Eu não contaria com isso |
... pois é. É como se o filme quisesse intencionalmente ter o Rob Schneider nele... pra que alguém iria querer isso? Enfim, o transportando os prisioneiros cai no deserto, derrubado por uma família de caipiras mutantes canibais no estilo Massacre da Serra Eletrica, e os únicos dois sobreviventes são - quais são as chances? - Dredd e Rob Schneider
Dredd então tem que voltar para Megacity para limpar seu nome e parar seu irmão Rico, cujo plano geral é matar todos os juízes de rua com a ajuda de um robô gigante que ele encontrou em um pawn shop (o filme não explica nada melhor do que isso.)
Como eu disse, o filme tem a estrutura de Demolition Man aliado a soap opera, sessão da tarde, frases de efeito forçadas, fantasias ridiculas, atuações pavorosas e algumas cenas de Mad Max just because. Pra piorar, só faltava um jogo feito pela Ocean...~
Até mesmo os rostos do Mission Briefing estão entediados, isso não parece um bom sinal |
... mas aqui temos um jogo feito pela Probe, o que evolui o jogo de doloroso e terrível para... apenas medíocre. O jogo é melhor do que o filme (o que não é difícil), mas nunca ultrapassa o status de um jogo de plataforma medíocre.
Os gráficos são passaveis, embora as cores sejam um pouco estouradas. A apresentação em torno do jogo faz uma tentativa decente de colocá-lo nas botas gigantescas do Juiz, com um computador fornecendo objetivos como em ALIEN 3. Ter um sistema de passwords ajudaria, mas suponho que é regra secreta dos jogos terrivelmente dificeis (como esse).

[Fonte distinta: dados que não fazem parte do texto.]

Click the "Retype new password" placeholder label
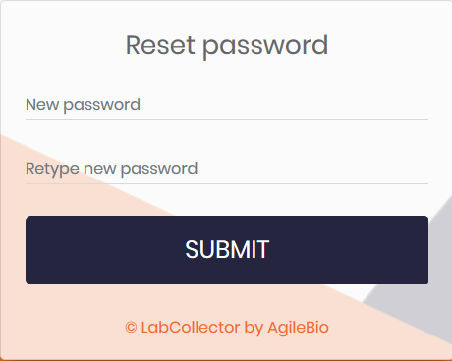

O gameplay do jogo é o típico run'n gun, lembrando muito STARGATE. Dredd tem uma arma com munição ilimitada, e também pode socar e chutar os inimigos (que, estranhamente, causam mais danos do que a arma). Você pode pular, é claro, e você ainda tem a opção de prender os inimigos em vez de matá-los depois de causar dano suficiente a eles (prender os inimigos faz eles droparem itens). Dredd ainda pode pegar uma variedade de armas diferentes ao longo do caminho, como granadas, mísseis e vários outros tipos de balas (que são bastante limitados no fornecimento, em contraste com a arma padrão).
Pelo lado bom das coisas, não há realmente nada muito errado com os controles, embora os objetivos menos inspirados (destruir X caixas numa fase, yay emoção) e level caótico tornem o jogo... menos que excelente.
Os layouts confusos, combinados com os objetivos sem brilho, tornam o jogo realmente insosso e vazio. Para piorar, as lutas de chefes marcam um grande pico de dificuldade, com Dredd precisando bombardeá-los por minutos antes que eles finalmente cessem. E, claro, se você tomar um game over (três vidas, como de costume), você deve começar o jogo inteiro desde o início. Você pensaria que, em 1995, a capacidade de salvar seu progresso em um jogo teria pegado um pouco mais.
No final, eu joguei jogos muito, muito piores do que o Juiz Dredd. Mas Dredd continua sendo um jogo totalmente esquecível devido à sua jogabilidade básica (embora funcional) atolada por uma estrutura de nível pobre e escolhas de design de jogo sem inspiração.